MIDDLETOWN - Ohio Gov. Ted Strickland is willing to meet with AK Steel officials and leaders of the union that represents locked-out workers at the company's Middletown Works, his spokesman said Friday.
But for now, there are no plans for a gubernatorial meeting with both sides in the same room.
"The governor has begun making contact with the parties involved in the AK Steel lockout as he continues to learn more about what he can do to advocate for a swift resolution," spokesman Keith Dailey said.
AK Steel locked out 2,500 hourly production and maintenance workers nearly 11 months ago at its Middletown Works plant and has been operating the mill with replacement workers and salaried personnel.

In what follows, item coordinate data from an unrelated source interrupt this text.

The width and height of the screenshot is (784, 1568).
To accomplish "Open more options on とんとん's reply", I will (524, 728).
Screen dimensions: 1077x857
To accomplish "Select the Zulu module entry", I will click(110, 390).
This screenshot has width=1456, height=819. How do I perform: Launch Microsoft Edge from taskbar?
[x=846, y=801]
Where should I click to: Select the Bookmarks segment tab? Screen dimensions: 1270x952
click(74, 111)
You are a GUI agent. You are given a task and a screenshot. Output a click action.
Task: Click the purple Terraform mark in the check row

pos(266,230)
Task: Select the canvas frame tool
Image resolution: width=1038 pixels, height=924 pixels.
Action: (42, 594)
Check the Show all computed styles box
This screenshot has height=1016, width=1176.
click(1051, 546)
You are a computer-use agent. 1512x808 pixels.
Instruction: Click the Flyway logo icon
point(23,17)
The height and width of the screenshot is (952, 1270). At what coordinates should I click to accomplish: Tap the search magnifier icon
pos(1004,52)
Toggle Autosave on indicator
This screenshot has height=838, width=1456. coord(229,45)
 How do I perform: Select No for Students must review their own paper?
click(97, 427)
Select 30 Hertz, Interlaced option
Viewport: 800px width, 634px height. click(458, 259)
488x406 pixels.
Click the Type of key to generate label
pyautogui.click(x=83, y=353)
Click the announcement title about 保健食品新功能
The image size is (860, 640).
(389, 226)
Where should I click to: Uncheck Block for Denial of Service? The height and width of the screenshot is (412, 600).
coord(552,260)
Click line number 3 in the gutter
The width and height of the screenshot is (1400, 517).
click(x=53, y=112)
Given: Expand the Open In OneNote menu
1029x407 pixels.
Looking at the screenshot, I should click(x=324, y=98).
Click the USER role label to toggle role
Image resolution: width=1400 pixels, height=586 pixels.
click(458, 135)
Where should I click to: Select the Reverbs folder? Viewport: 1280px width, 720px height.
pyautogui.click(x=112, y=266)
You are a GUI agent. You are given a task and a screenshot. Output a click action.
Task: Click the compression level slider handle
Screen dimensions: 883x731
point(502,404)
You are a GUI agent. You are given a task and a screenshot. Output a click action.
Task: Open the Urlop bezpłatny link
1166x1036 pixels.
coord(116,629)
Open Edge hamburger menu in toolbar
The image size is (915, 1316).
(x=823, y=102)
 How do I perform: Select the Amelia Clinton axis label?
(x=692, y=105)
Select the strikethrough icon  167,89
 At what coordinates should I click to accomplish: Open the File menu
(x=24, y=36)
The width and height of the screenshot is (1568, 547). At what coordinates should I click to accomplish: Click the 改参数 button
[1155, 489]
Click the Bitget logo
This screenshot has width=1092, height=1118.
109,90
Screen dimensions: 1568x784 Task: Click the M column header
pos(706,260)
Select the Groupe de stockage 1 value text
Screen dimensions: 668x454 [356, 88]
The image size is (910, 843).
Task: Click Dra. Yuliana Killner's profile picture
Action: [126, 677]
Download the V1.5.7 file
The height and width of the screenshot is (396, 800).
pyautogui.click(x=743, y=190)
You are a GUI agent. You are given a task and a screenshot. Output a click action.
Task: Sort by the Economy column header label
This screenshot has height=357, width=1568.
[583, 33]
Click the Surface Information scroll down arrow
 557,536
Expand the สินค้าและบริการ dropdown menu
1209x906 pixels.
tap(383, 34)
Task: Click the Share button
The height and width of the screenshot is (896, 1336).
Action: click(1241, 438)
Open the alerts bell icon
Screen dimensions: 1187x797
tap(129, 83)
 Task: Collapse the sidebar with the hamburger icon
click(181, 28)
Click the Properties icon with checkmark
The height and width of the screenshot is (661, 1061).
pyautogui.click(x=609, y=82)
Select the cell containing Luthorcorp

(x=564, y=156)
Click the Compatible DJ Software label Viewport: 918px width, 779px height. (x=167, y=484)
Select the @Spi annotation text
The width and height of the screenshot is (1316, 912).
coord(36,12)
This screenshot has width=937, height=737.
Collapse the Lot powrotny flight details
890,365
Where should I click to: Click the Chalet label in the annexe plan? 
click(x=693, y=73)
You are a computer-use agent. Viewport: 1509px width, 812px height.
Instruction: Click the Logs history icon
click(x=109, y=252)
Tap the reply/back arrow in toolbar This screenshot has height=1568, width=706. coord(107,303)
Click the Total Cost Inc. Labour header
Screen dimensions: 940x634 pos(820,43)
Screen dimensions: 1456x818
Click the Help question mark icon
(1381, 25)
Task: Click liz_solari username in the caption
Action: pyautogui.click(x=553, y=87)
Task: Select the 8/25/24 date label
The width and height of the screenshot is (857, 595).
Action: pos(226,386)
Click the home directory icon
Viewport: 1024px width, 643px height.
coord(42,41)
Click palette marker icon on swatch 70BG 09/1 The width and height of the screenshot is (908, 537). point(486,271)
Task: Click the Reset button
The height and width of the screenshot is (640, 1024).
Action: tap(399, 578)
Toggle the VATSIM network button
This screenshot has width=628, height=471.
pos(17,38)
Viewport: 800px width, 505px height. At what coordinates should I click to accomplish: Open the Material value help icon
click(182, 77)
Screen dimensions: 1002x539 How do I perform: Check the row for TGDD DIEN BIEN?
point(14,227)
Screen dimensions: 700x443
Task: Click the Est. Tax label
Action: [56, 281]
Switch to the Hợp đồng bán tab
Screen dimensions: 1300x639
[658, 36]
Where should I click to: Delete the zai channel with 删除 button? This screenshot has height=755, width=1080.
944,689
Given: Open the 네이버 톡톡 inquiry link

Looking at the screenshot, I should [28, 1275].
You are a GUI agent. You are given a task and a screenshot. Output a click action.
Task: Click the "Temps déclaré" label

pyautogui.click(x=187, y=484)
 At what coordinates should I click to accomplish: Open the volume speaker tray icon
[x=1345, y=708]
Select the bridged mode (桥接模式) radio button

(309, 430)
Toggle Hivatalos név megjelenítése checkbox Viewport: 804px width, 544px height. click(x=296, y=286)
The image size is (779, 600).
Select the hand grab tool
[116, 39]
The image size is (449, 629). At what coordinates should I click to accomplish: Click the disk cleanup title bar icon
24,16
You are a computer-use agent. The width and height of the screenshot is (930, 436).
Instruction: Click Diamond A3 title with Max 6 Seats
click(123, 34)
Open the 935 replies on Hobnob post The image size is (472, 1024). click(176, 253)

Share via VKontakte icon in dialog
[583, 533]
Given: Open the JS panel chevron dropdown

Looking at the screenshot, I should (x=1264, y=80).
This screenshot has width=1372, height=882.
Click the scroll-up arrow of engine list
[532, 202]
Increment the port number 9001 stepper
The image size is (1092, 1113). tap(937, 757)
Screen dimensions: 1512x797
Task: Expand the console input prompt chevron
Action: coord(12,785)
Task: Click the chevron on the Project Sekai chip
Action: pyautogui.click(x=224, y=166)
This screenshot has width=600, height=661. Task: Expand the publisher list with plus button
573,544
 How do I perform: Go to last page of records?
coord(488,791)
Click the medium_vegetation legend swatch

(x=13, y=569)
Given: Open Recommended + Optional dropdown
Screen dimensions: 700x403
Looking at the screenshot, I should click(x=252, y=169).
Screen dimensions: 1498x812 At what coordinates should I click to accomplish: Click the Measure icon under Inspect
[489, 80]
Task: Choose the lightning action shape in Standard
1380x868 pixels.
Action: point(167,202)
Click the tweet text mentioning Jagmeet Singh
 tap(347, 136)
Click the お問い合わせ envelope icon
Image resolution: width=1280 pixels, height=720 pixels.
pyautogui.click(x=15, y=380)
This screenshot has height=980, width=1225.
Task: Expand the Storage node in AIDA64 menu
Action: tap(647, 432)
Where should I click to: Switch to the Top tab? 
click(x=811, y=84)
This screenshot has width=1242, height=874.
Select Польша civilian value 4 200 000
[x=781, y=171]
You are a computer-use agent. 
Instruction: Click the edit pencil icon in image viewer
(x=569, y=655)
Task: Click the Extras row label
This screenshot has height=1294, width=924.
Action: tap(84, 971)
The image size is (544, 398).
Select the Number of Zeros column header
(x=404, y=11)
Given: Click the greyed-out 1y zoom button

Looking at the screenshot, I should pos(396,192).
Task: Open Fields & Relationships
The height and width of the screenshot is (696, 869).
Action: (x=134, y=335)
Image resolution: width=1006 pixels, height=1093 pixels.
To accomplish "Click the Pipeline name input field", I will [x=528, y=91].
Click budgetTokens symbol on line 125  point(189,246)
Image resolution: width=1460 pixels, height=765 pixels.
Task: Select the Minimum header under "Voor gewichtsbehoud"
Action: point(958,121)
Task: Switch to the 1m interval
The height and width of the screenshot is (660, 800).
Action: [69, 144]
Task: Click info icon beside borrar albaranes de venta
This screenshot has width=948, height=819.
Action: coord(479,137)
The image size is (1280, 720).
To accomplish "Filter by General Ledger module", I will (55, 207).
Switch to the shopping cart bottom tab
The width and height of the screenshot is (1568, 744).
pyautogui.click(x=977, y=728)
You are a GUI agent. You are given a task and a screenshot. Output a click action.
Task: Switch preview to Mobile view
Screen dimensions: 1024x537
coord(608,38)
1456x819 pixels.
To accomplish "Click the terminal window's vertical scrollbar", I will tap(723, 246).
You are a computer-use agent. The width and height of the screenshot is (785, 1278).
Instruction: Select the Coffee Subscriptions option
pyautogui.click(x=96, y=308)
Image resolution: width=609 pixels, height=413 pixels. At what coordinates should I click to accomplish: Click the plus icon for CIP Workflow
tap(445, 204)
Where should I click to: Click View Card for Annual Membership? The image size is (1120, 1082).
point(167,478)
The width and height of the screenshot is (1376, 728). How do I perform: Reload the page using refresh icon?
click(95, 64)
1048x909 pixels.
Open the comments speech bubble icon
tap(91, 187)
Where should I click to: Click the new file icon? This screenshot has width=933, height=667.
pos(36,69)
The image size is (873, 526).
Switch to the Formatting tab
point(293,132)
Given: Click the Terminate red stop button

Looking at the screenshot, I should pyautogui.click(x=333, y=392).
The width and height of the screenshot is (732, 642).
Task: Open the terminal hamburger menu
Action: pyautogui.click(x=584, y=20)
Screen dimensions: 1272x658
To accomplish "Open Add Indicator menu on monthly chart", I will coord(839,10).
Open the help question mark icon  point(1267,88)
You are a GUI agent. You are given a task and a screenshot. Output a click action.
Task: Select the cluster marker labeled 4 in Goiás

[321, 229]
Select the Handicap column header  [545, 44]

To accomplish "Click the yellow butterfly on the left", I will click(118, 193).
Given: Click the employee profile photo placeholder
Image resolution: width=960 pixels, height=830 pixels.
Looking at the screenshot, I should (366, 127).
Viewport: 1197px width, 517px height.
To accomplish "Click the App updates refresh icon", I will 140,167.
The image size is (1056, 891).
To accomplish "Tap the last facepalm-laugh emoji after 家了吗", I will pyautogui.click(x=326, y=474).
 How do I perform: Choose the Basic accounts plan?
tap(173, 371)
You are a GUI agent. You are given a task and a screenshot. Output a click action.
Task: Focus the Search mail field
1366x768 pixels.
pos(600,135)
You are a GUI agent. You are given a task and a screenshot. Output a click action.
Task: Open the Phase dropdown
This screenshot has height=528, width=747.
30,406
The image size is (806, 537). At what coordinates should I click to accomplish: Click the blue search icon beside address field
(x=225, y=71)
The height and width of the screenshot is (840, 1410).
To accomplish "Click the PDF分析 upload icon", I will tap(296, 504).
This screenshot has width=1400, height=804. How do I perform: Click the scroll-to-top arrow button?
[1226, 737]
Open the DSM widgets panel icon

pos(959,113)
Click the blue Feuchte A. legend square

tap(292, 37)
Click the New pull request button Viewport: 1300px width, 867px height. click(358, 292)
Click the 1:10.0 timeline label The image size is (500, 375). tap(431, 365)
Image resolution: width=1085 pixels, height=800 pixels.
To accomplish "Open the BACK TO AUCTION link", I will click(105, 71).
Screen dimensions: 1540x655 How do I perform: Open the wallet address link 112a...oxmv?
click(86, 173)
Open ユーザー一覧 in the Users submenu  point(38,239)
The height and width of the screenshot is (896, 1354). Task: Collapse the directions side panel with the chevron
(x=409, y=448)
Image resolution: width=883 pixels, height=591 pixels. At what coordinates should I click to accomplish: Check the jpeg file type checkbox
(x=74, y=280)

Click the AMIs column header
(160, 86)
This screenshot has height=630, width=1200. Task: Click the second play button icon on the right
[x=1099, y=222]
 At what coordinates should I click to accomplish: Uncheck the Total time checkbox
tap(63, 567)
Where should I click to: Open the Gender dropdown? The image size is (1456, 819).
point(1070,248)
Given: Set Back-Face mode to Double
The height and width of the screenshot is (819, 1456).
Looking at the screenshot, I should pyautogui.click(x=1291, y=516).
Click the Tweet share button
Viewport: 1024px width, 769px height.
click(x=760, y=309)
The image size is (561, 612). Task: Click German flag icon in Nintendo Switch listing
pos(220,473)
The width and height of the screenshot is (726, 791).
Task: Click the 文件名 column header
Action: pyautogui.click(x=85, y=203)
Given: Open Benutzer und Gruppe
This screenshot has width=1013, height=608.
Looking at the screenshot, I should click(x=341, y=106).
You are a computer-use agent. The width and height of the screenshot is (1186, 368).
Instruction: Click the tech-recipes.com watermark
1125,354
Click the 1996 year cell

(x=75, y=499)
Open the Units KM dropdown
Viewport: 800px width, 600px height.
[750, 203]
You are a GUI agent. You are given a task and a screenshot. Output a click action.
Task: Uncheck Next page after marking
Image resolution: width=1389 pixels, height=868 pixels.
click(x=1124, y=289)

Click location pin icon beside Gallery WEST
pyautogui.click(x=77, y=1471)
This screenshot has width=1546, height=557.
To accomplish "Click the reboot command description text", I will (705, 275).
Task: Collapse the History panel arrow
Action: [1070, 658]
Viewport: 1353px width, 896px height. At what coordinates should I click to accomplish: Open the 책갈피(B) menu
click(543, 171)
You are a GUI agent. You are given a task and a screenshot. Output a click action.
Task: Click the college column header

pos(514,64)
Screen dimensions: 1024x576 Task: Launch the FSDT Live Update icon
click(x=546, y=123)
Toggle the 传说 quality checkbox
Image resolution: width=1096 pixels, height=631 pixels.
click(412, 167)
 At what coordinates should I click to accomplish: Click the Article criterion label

Union members have voted down company proposals twice, and no new talks are scheduled.
Butler County Sheriff Richard Jones, who has publicly urged both sides to settle the dispute, had written to Strickland asking him to intervene.
"You drive by, you see these people still sitting outside (the mill). It's pitiful, and it's affecting the whole area," Jones, a Republican, wrote the Democratic governor.
"People have been asking for extensions on their child support payments. Businesses are hurting. And our office, we're the ones who have to set these people's furniture out on the street when we have to sell their houses out from underneath them when they can't afford the payments anymore," Jones wrote.
Union officials had hoped that Strickland would come to Middletown for a meeting today, but none was scheduled. A company spokesman declined to address the possibility of a joint meeting.
"We're obviously disappointed," said Brian Daley, president of the Machinists local. "We just want to put an end to this. It's causing a lot a pain."